Young girl examining a miniature diorama depicting Barbie and Ken as Soviet civilians living in the USSR, created by Lara Vychuzhanina
A miniature diorama depicting Barbie and Ken as Soviet civilians living in the USSR, created by Lara Vychuzhanina
Miniature diorama depicting Barbie and Ken as Soviet civilians living in the USSR (Union of Soviet Socialist Republics) – Photo by Lara Vychuzhanina on VK

Throughout the years, there have been many iterations of Barbie’s Dream House marketed to young girls—almost all of them garishly impractical and idealistic. None, however, have been presented as affectingly as this.

Russian-based doll photographer Lara Vychuzhanina has created an accurate miniature diorama, capturing the striking Soviet beauty, against an eerie backdrop of disillusioned nostalgia—a marked departure from the bright and shiny colors of Malibu, California.

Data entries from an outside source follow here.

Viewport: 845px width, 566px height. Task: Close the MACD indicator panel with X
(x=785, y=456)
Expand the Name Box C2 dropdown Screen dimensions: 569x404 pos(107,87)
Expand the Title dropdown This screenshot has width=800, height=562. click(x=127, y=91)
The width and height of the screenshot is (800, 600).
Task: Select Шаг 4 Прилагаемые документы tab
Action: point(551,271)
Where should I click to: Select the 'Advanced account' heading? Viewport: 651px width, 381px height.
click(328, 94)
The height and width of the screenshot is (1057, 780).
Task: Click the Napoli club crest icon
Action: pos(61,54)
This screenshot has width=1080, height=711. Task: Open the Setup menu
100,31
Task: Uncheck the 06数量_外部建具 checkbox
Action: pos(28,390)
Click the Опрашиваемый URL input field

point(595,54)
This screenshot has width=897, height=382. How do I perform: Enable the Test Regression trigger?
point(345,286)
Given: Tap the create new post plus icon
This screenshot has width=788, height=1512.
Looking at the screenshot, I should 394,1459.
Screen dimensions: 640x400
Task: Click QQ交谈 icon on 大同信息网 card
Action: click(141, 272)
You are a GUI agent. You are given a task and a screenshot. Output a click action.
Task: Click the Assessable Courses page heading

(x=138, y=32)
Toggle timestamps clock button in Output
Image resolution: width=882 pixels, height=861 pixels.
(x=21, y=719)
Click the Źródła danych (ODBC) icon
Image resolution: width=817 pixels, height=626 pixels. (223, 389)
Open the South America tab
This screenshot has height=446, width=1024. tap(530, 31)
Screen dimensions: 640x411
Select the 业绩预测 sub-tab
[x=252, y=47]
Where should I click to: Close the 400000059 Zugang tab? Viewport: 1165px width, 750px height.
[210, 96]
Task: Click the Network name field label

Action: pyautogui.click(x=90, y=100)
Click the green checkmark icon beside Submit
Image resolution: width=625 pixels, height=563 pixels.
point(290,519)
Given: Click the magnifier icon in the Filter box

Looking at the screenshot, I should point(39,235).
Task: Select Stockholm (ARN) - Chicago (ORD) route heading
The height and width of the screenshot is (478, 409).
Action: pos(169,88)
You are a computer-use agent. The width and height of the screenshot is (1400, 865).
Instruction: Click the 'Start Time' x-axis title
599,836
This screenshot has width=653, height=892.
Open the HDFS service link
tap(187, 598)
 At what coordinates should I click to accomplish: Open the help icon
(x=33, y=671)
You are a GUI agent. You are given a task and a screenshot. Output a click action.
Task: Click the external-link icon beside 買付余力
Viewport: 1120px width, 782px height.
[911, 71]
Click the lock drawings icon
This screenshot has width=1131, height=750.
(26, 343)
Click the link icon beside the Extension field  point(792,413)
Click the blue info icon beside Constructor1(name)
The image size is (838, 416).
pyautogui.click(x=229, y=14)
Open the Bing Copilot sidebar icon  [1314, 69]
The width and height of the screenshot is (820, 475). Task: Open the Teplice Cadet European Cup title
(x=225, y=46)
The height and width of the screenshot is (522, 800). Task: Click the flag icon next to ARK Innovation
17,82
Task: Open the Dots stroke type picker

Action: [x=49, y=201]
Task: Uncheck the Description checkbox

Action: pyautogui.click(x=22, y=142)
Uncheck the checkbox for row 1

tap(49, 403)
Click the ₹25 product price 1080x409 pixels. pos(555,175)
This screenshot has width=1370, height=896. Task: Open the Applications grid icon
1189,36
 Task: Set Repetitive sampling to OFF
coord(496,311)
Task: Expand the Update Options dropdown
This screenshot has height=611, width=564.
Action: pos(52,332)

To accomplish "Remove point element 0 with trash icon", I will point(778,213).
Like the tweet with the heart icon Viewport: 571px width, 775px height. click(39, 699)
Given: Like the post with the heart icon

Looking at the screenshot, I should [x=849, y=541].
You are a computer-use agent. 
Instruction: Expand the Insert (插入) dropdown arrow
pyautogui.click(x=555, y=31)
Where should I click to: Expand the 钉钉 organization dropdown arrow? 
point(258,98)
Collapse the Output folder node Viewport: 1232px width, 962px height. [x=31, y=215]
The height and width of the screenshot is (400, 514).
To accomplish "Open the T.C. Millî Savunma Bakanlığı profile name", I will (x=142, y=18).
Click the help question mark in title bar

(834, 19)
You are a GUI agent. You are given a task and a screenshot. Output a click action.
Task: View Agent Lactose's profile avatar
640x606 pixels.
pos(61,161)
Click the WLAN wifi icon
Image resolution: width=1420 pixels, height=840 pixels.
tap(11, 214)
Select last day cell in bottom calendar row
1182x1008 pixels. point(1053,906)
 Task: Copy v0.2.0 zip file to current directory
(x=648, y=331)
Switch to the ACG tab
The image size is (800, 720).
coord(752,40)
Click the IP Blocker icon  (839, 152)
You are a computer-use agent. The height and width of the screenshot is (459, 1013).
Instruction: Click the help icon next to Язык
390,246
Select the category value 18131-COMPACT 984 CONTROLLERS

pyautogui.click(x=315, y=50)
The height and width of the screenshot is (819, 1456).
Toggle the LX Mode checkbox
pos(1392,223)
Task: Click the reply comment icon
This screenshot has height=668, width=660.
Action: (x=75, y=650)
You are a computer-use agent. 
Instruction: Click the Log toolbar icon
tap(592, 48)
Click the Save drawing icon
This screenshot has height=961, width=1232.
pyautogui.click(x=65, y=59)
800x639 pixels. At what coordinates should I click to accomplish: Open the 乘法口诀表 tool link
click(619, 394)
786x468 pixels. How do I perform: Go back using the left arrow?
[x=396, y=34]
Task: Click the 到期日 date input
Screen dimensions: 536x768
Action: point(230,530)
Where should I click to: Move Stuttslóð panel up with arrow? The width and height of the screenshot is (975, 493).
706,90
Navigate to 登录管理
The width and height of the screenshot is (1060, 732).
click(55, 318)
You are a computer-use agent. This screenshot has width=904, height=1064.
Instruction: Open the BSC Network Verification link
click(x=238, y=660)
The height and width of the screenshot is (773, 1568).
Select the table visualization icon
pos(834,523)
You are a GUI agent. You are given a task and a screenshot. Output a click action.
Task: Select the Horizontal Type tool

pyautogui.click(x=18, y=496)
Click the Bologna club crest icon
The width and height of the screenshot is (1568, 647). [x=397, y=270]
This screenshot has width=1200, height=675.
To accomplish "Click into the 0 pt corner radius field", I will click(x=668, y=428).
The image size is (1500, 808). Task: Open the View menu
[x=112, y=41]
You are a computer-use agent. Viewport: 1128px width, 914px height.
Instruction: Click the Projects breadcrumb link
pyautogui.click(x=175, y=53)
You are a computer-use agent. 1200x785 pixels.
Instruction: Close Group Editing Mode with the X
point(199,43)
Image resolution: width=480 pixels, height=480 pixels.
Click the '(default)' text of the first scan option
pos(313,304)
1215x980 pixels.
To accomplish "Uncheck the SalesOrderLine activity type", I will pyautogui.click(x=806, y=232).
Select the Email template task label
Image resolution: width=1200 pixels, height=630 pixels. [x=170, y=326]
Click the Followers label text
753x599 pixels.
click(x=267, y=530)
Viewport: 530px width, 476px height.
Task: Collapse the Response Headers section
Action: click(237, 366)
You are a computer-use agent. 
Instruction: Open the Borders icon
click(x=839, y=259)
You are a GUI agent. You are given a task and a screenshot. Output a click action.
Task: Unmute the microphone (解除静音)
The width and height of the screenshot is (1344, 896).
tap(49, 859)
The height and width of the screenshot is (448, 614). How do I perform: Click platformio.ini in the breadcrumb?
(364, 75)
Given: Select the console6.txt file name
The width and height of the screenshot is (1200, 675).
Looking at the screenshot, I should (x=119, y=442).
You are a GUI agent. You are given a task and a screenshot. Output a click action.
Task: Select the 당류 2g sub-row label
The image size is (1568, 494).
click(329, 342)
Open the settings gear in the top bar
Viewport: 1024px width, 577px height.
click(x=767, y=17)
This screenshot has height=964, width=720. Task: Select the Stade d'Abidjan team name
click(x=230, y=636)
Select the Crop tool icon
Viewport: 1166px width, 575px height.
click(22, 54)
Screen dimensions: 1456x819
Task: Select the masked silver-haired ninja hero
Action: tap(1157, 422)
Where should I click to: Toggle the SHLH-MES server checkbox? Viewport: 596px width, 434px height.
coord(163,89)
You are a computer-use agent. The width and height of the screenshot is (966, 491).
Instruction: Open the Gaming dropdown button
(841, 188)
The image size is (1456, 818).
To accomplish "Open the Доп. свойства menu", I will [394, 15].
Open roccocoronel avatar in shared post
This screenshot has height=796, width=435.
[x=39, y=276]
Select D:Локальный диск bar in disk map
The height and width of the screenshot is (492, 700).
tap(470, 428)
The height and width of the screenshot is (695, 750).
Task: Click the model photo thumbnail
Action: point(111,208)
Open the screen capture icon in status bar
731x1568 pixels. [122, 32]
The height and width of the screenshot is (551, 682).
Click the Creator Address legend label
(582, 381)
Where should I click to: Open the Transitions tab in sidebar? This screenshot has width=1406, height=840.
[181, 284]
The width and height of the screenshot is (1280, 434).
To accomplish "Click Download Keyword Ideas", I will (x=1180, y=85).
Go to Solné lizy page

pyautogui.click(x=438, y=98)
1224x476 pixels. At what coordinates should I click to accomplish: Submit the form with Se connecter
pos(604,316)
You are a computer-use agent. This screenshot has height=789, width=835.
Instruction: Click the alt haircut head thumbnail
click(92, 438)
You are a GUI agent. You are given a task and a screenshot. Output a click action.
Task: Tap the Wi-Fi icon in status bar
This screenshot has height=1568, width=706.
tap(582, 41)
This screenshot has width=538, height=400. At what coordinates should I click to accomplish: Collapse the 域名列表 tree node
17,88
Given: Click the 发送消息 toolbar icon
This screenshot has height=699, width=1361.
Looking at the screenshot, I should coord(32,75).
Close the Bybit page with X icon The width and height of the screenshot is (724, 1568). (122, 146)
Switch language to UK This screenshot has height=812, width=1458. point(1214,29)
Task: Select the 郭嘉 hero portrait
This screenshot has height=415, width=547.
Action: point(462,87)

Vychuzhanina is painstaking in her process of detailing. Not only are dishes and furnishings expertly crafted (and based on factual photographs from the era), but they have also been rubbed, scuffed and tarnished to appear hyper-realistic to the time.

Lara Vychuzhanina's diorama details
Photo by Lara Vychuzhanina on VK

Though her typical sartorial cache has been replaced with a practical plush bathrobe, and her flowing locks have been swept up under a towel turban, Barbie still possesses that signature sparkle of a confident woman. She is depicted hanging her delicates on a clothesline, sipping coffee and, most poignantly, gazing thoughtfully out the window with a feral looking pup at her feet, perhaps dreaming of better days? Or, assessing how good she’s got it compared to others?

Wearing a plush bathrobe and a towel turban, Barbie is depicted hanging her delicates on a clothesline, sipping coffee and gazing thoughtfully out of the window with a feral looking pup at her feet
Photo by Lara Vychuzhanina on VK

The scenes, though open to interpretation, also manage to convey subtleties that would indicate traits about the couple’s state of mind. For example, Ken appears to be reading the Pravda newspaper (Pravda, meaning “Truth” in Russian, is formerly the official newspaper of the Communist Party of the Soviet Union). It’s intricate insights like this that make the project so alluring.

Ken reading the Pravda newspaper
Photo by Lara Vychuzhanina on VK

The artist’s Instagram page contains other tableaus of dolls staged in typically conventional poses and social circumstances. None, however, carry the emotional heft and frankness of this unpretentious couple, seated at their kitchen table and planning the details of their day, their lives, their future.